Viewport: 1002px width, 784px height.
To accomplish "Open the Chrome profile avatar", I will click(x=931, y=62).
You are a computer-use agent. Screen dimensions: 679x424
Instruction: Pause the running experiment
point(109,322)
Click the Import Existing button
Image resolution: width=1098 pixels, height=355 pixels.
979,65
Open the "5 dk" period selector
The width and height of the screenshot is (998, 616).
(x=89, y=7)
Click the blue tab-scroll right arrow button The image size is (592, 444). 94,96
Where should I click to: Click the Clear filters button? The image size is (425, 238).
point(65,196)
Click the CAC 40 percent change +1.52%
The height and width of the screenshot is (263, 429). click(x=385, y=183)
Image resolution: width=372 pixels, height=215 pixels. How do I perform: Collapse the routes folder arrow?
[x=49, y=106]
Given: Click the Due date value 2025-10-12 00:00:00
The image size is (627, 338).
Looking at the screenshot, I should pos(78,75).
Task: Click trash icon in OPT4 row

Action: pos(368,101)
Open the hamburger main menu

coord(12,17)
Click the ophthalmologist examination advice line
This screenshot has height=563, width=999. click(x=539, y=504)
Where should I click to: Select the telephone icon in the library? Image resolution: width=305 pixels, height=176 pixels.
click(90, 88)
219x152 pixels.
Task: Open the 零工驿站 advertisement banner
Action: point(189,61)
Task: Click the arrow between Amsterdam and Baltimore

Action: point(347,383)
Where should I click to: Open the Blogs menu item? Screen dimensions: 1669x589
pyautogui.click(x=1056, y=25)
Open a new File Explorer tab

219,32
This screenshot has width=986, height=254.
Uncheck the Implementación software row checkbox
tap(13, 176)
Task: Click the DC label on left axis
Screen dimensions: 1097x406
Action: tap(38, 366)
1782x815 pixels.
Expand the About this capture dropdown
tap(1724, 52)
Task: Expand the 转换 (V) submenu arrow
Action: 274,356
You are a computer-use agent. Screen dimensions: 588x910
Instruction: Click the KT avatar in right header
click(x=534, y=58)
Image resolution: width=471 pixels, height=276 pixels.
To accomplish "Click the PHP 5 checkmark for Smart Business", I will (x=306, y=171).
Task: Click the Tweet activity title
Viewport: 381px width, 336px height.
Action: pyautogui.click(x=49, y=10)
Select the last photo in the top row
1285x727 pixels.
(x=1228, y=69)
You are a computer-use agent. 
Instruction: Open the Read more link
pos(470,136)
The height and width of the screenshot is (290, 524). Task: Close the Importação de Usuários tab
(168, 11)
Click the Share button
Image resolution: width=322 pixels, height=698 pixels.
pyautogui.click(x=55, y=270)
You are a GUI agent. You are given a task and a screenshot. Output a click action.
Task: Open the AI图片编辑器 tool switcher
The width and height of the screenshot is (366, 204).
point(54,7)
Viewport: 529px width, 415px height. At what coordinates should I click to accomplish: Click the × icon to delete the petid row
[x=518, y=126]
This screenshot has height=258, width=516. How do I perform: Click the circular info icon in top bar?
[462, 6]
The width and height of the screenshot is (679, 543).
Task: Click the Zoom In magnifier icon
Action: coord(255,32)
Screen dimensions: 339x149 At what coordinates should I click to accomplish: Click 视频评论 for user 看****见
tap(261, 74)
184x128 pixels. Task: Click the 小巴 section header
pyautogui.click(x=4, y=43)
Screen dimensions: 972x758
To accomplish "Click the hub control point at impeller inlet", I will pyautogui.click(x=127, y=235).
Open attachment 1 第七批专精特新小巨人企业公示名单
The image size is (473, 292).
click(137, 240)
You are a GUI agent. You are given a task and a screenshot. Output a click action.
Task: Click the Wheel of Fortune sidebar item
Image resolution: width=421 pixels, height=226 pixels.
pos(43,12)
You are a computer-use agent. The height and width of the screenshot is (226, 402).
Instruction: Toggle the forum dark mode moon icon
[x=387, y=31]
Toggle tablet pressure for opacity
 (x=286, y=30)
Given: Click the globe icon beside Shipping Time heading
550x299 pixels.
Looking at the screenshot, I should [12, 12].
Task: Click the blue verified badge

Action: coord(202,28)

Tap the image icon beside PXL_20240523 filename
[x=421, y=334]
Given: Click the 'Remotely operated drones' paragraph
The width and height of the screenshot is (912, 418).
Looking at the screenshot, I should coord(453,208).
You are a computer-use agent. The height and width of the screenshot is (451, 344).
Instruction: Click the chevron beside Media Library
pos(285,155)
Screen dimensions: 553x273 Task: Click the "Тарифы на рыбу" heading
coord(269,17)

**YOUR OBJECTIVE:** Please copy every line of the data that carries the string "agent".

**ANSWER FOR THE TASK:**
You are a computer-use agent. Screen dimensions: 679x424
You are a computer-use agent. Screen dimensions: 588x910
You are a computer-use agent. 
You are a GUI agent. You are given a task and a screenshot. Output a click action.
You are a GUI agent. You are given a task and a screenshot. Output a click action.
You are a computer-use agent. The height and width of the screenshot is (226, 402).
You are a computer-use agent. The height and width of the screenshot is (451, 344).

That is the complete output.